**What the task asks**
Return the lines of the records below exactly, from the first line through the line that contains "will [x=85, y=273].".
--- begin Given records ---
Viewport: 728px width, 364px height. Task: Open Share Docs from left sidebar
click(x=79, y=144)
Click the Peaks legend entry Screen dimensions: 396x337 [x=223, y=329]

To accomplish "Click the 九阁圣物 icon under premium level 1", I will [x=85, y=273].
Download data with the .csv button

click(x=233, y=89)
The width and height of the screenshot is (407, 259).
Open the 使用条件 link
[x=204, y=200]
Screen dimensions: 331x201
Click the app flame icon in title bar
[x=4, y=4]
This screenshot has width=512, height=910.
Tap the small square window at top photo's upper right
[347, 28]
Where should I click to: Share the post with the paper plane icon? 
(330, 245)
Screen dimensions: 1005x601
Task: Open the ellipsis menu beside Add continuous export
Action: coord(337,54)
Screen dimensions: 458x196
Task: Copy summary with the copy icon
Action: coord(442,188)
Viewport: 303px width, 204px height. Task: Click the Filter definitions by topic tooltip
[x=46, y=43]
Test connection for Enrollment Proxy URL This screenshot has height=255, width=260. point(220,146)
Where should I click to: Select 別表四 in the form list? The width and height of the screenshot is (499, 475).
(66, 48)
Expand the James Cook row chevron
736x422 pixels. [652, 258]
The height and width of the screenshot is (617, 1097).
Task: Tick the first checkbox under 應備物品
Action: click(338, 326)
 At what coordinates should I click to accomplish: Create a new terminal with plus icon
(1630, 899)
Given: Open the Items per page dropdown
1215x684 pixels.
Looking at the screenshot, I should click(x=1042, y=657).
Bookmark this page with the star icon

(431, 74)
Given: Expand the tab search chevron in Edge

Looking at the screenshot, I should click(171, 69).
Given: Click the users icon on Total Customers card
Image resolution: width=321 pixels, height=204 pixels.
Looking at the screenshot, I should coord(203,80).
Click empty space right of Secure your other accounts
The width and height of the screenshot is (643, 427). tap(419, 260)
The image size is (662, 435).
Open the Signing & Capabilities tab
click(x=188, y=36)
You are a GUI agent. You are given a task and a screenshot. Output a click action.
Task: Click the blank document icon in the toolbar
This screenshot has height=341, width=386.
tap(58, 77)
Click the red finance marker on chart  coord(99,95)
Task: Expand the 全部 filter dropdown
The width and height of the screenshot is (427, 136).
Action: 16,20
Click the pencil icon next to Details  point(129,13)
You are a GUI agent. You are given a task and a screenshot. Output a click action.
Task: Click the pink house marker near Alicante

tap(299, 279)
--- end Given records ---
**Written response**
Viewport: 728px width, 364px height. Task: Open Share Docs from left sidebar
click(x=79, y=144)
Click the Peaks legend entry Screen dimensions: 396x337 [x=223, y=329]

To accomplish "Click the 九阁圣物 icon under premium level 1", I will [x=85, y=273].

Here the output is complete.